#### Task goal
Set down exactly the lines from the one containing "You are a computer-use" to the final line of the records below, with every picture omitted.

#### Entries taken from a collection
____

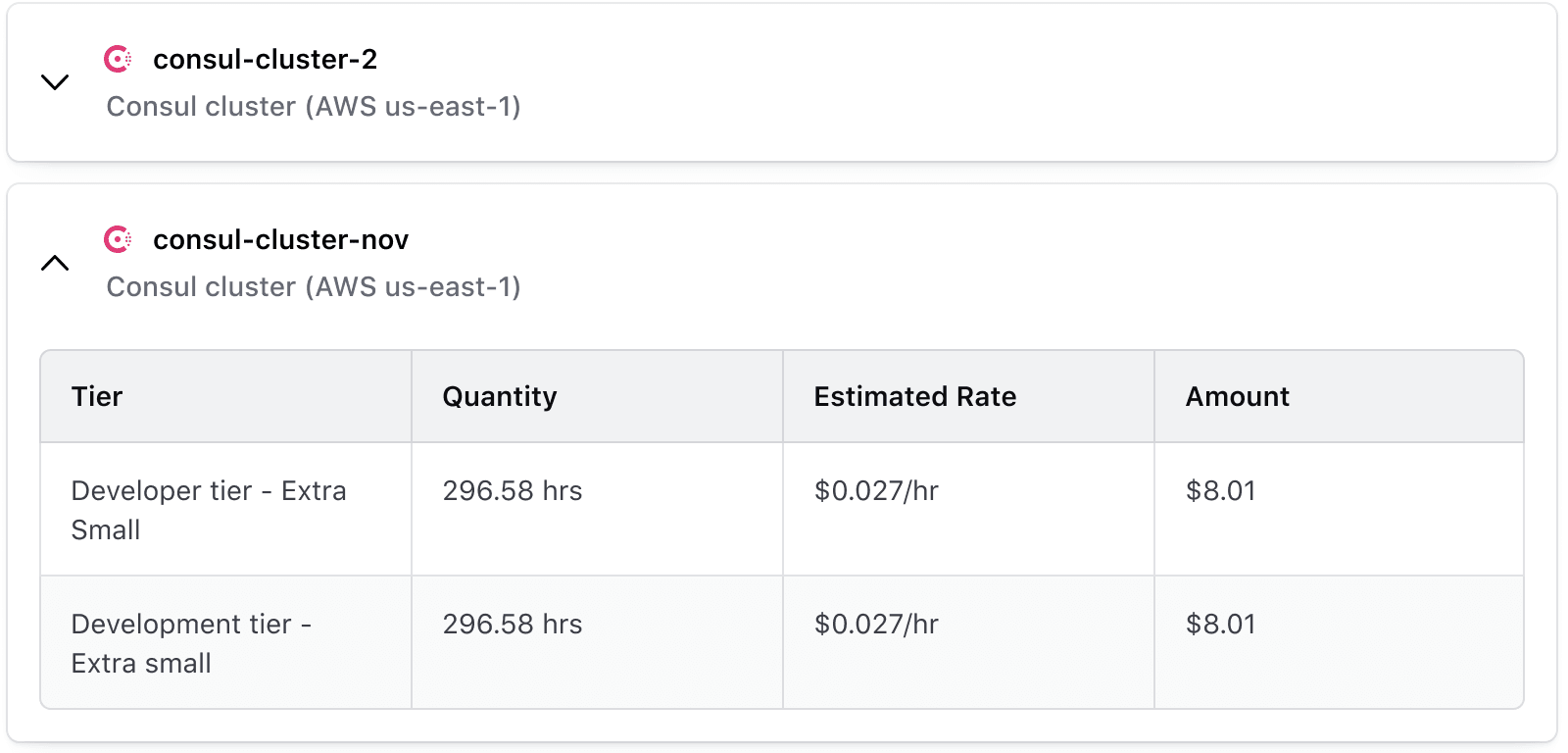Click the Tier column header
1568x753 pixels.
point(96,396)
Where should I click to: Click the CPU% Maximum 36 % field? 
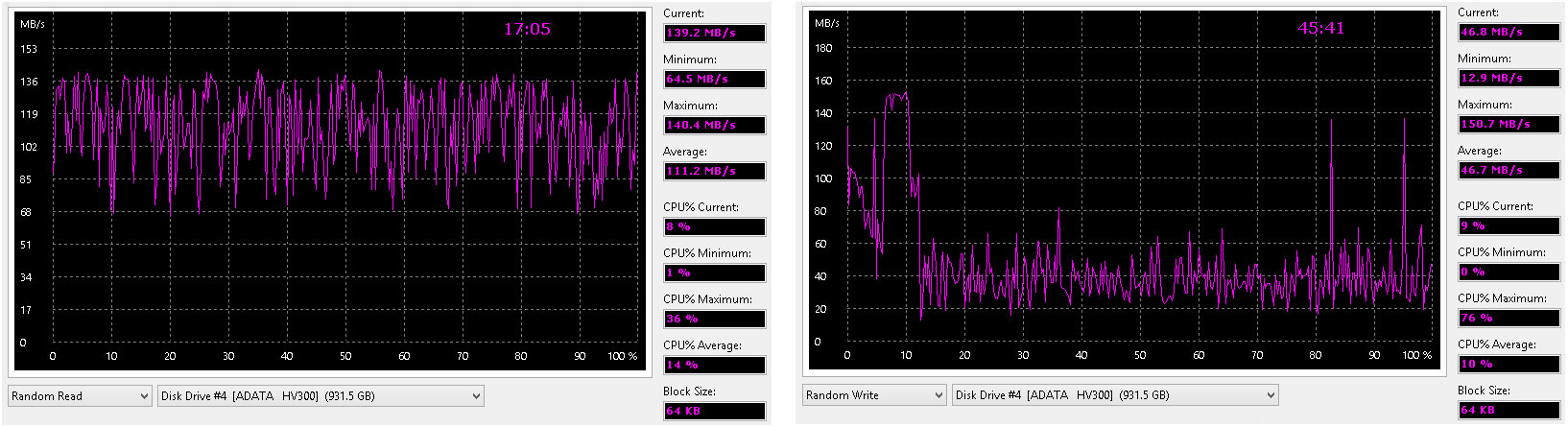(714, 320)
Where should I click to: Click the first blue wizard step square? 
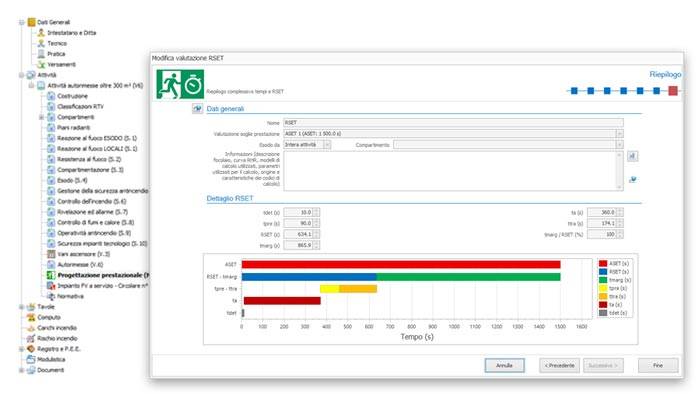(574, 91)
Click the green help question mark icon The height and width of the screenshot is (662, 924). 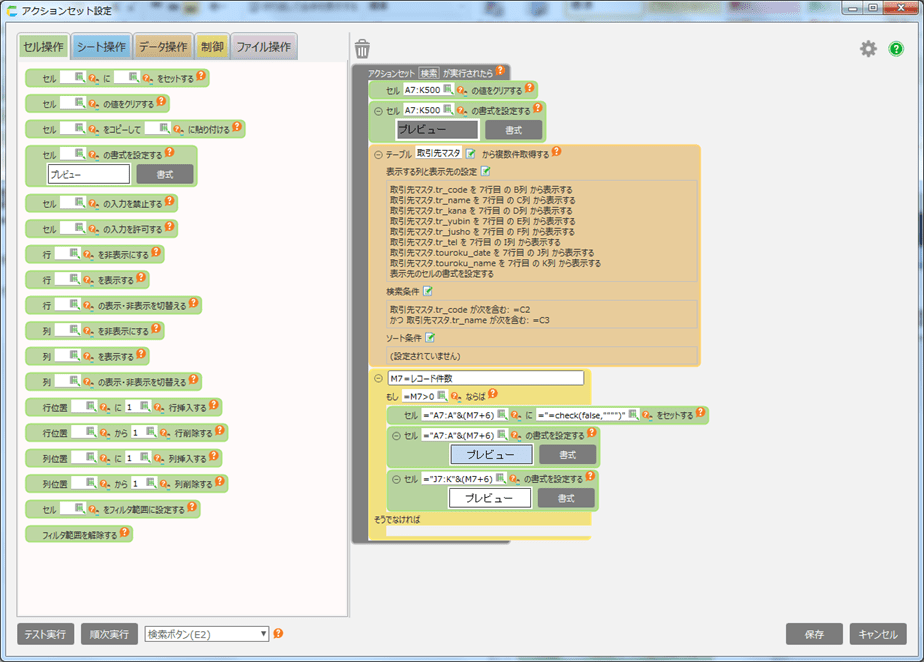(896, 49)
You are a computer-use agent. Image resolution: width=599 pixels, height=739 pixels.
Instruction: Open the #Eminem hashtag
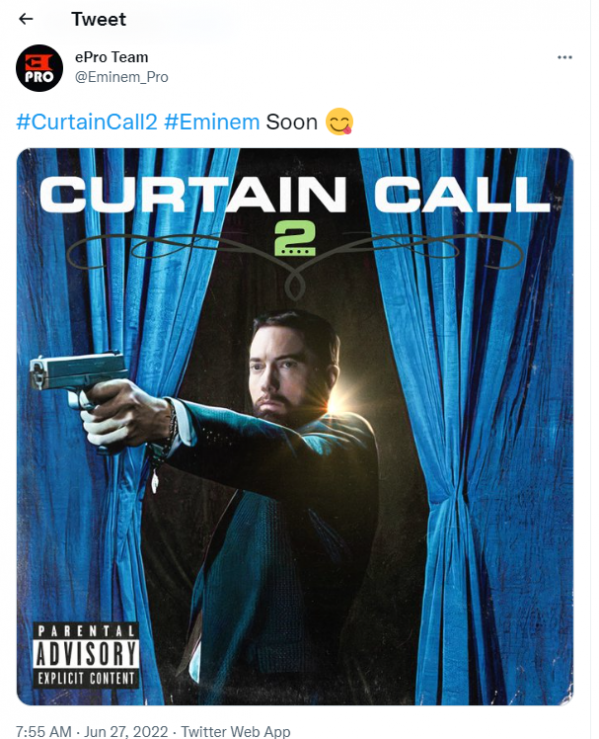click(212, 122)
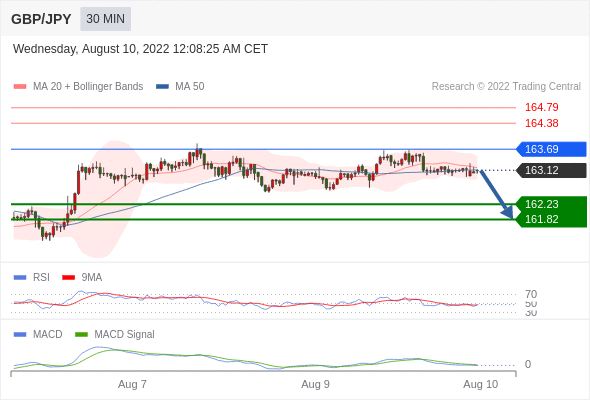Click the 164.79 resistance price label
Viewport: 590px width, 400px height.
click(x=541, y=107)
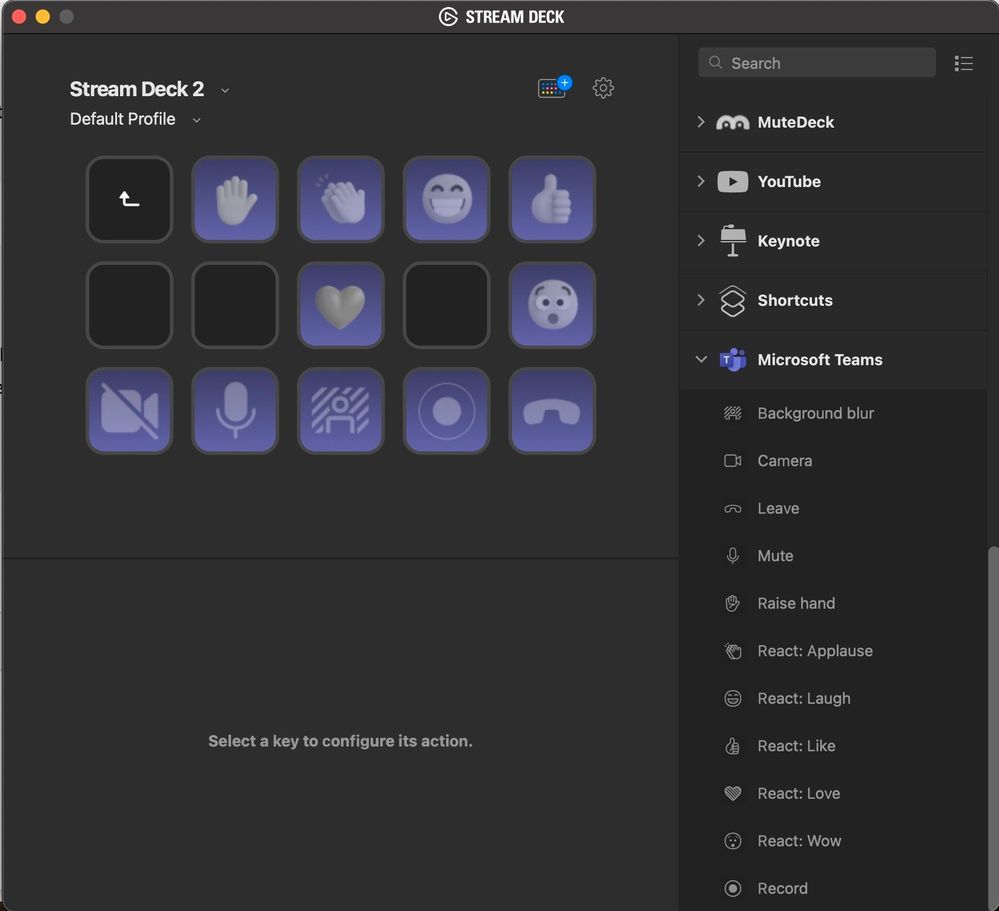This screenshot has height=911, width=999.
Task: Click the add virtual keyboard icon
Action: point(553,88)
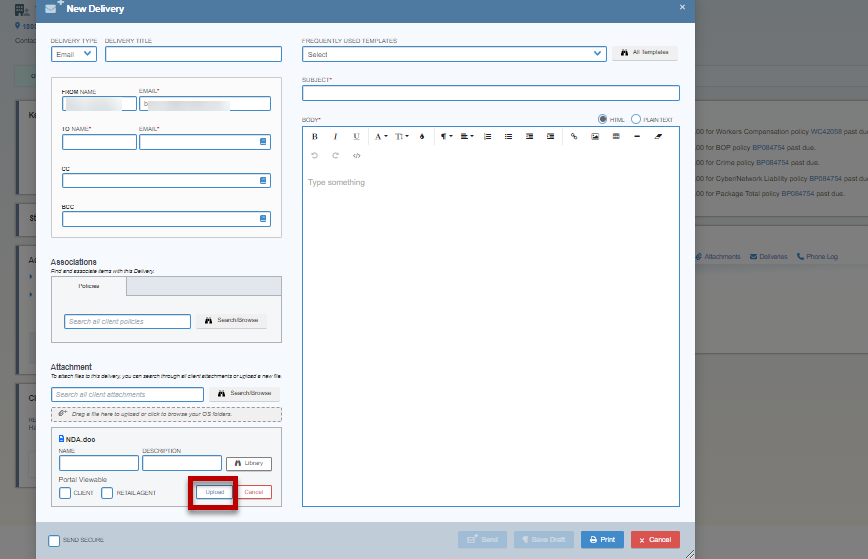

____

#### Result of this exercise
You are a computer-use agent. Image resolution: width=599 pixels, height=739 pixels.
Instruction: Open the #Eminem hashtag
click(212, 122)
Click the 164.79 resistance price label
Viewport: 590px width, 400px height.
click(x=541, y=107)
This screenshot has height=911, width=999.
Task: Click the add virtual keyboard icon
Action: point(553,88)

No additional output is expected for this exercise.